Jornal pode publicar informações sobre chantagem de hacker a Marcela Temer

O desembargador Arnoldo Assis, do Tribunal de Justiça do Distrito Federal e dos Territórios, derrubou ontem a decisão liminar que impedia O GLOBO de publicar informações sobre a chantagem sofrida pela primeira-dama, Marcela Temer, depois que um hacker roubou dados do telefone celular dela.

O magistrado afirmou que a liminar que impedia a publicação da reportagem privava a coletividade de “participar do debate democrático”.

“Enquanto estiver produzindo efeito, não só o direito da parte recorrente está a correr grave dano, na medida em que se lhe restringe o amplo direito à manifestação, como, mais que isso, é a própria coletividade que se vê privada do direito de participar do debate democrático decorrente do pluralismo de opiniões acerca de fato relevante”, escreveu o desembargador.

Assis já havia determinado a suspensão da liminar em relação ao jornal “Folha de S.Paulo”. Na decisão, o magistrado disse que os jornais apresentam “linha editorial pautada pela seriedade e responsabilidade, comprometida com a veracidade das informações publicadas”.

O desembargador afirmou também que não é possível um órgão estatal determinar o que deve ou não ser publicado na imprensa:

“Não há, pois, como consentir com a possibilidade de algum órgão estatal — o Poder Judiciário, por exemplo — estabelecer, aprioristicamente, o que deva e o que não deva ser publicado na imprensa”, escreveu Assis na decisão.

A liminar que censurou as reportagens foi concedida pelo juiz Hilmar Castelo Branco Raposo no dia 10. A ação foi movida pelo subsecretário de assuntos jurídicos da Presidência da República, Gustavo do Vale Rocha, logo após o Planalto ter sido procurado pelo GLOBO e também pela “Folha de S. Paulo”, que solicitavam um resposta da Presidência sobre a reportagem. O Planalto enviou resposta ao jornal, e a manifestação havia sido citada na reportagem publicada.

A troca de mensagens faz parte do processo judicial contra o hacker Silvonei de Jesus Souza, que tramita na Justiça de São Paulo, ao qual o jornal teve acesso. Silvonei foi condenado a 5 anos e 10 meses de prisão em outubro do ano passado por tentar chantagear Marcela Temer utilizando conteúdo roubado do celular e de contas de e-mail da primeira-dama.

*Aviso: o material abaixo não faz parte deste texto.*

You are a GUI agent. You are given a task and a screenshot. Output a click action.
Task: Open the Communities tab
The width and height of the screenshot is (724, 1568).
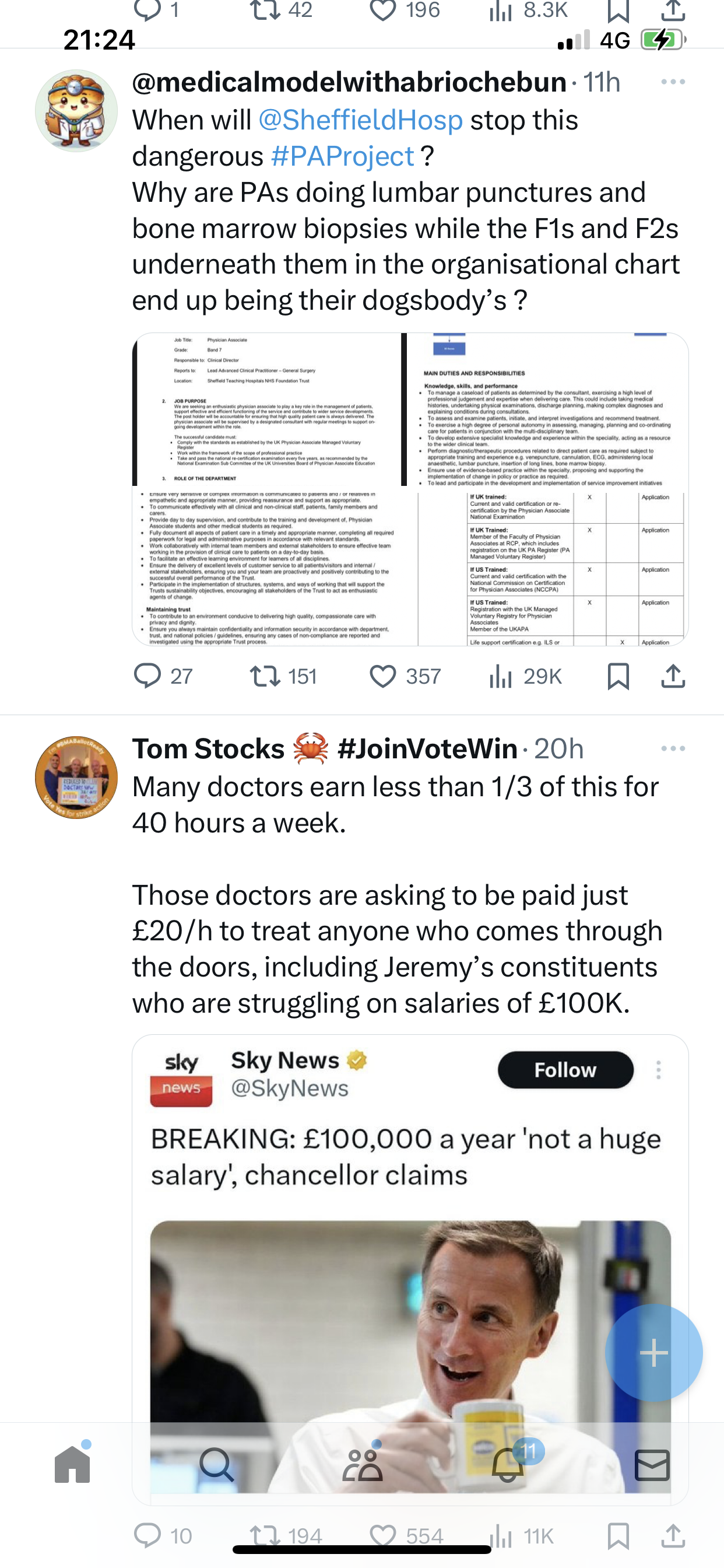click(363, 1464)
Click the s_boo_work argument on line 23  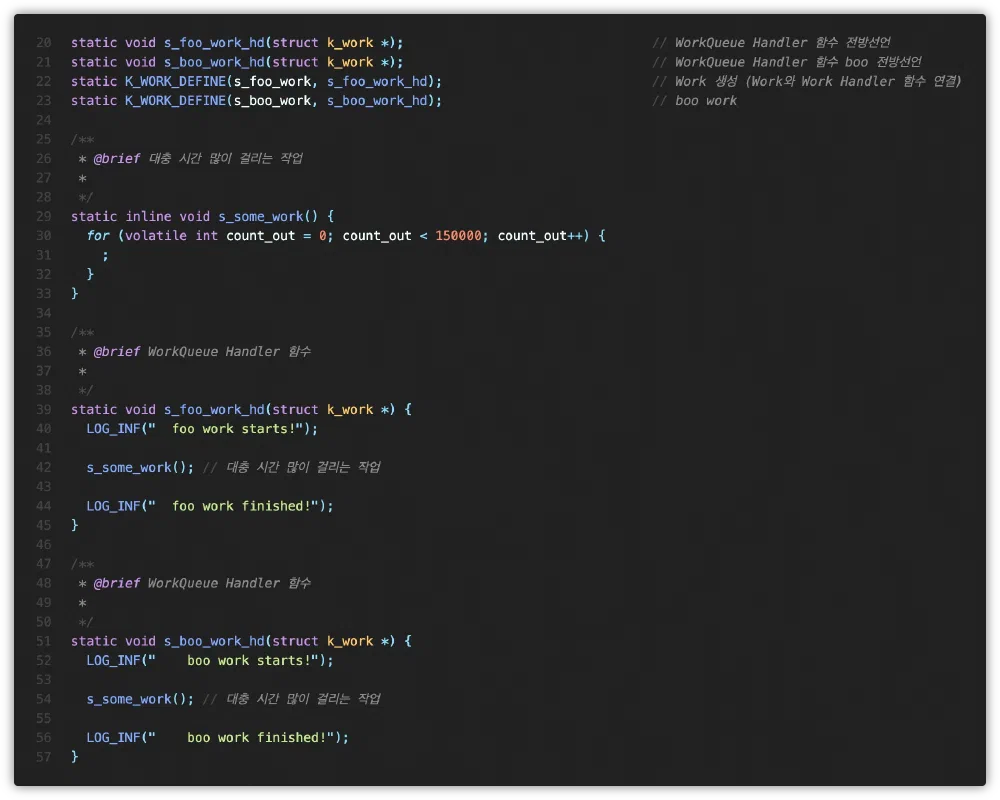click(272, 101)
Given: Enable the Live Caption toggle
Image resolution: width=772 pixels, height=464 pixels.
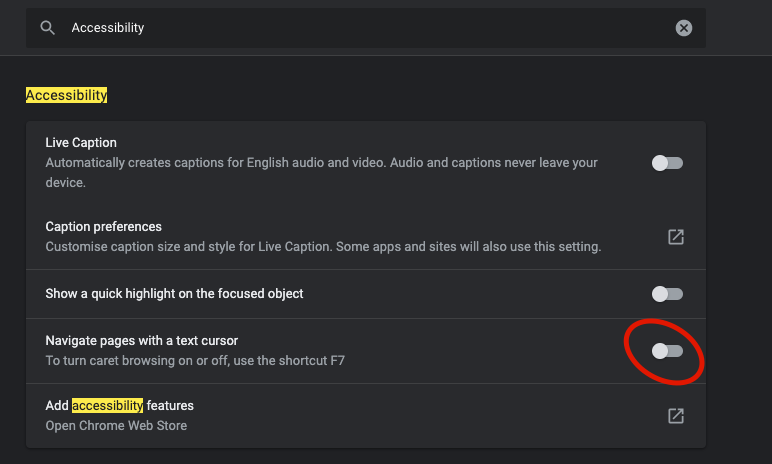Looking at the screenshot, I should (x=667, y=163).
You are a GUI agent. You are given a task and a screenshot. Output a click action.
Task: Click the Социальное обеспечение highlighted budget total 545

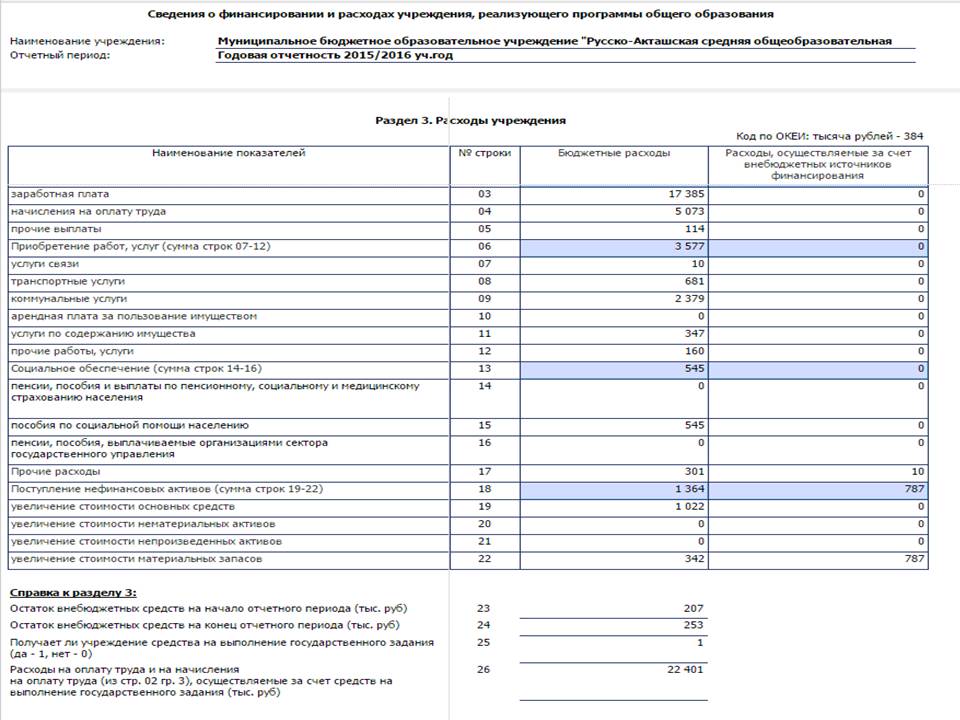tap(613, 369)
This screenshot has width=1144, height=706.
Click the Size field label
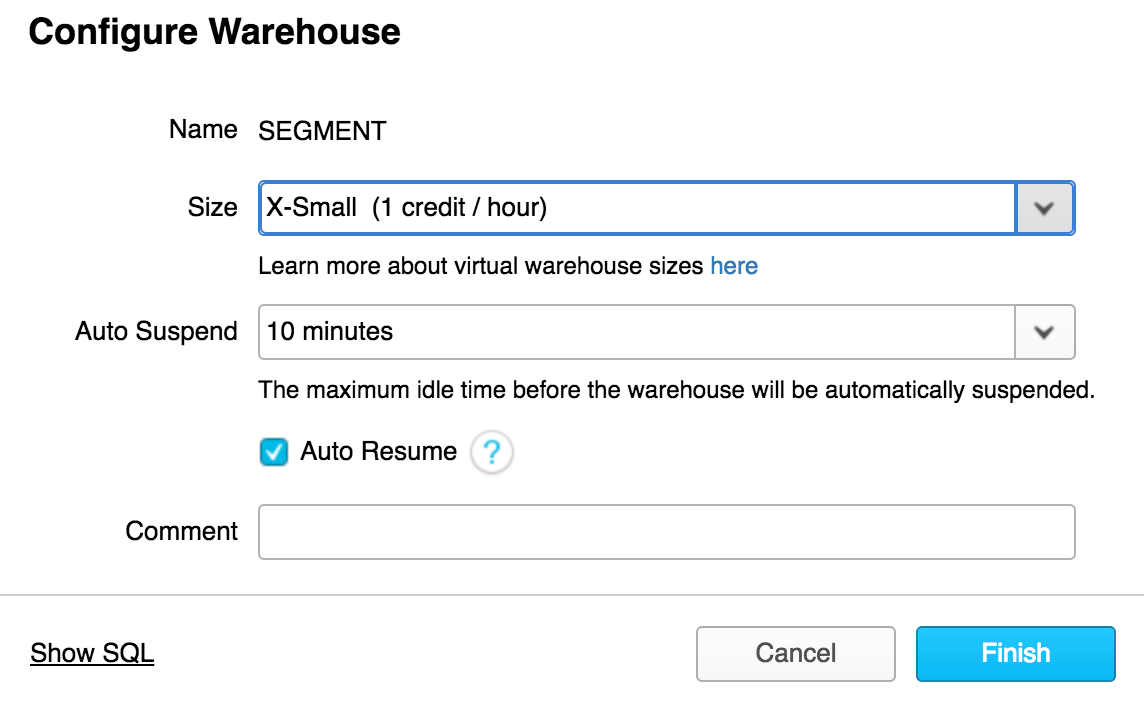pyautogui.click(x=212, y=208)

No dia 13, o presidente Michel Temer disse que não havia censura na ação do Palácio do Planalto contra os jornais.

— Não houve isso, você sabe que não houve — respondeu Temer irritado ao ser questionado sobre o assunto, após fazer um pronunciamento à imprensa sobre greves e Lava-Jato.

Entidades que representam jornalistas e empresas de comunicação criticaram a decisão do juiz Hilmar Castelo Branco Raposo. Em nota conjunta, a Associação Brasileira de Emissoras de Rádio e Televisão ( ABERT), a Associação Nacional de Editores de Revistas (ANER) e a Associação Nacional de Jornais (ANJ) afirmaram que consideraram a decisão “censura prévia”.

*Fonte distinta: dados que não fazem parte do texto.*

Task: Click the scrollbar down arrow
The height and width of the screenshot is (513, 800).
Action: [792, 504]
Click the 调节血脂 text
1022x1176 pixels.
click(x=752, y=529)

A Associação Brasileira de Jornalismo Investigativo (Abraji) disse, também em nota, ser contra qualquer tipo de censura e reivindicou a anulação “da absurda” decisão. “Impedir repórteres de publicar reportagens é prejudicial não apenas ao direito à informação, como também ao papel do jornalista de fiscalizar o poder público”.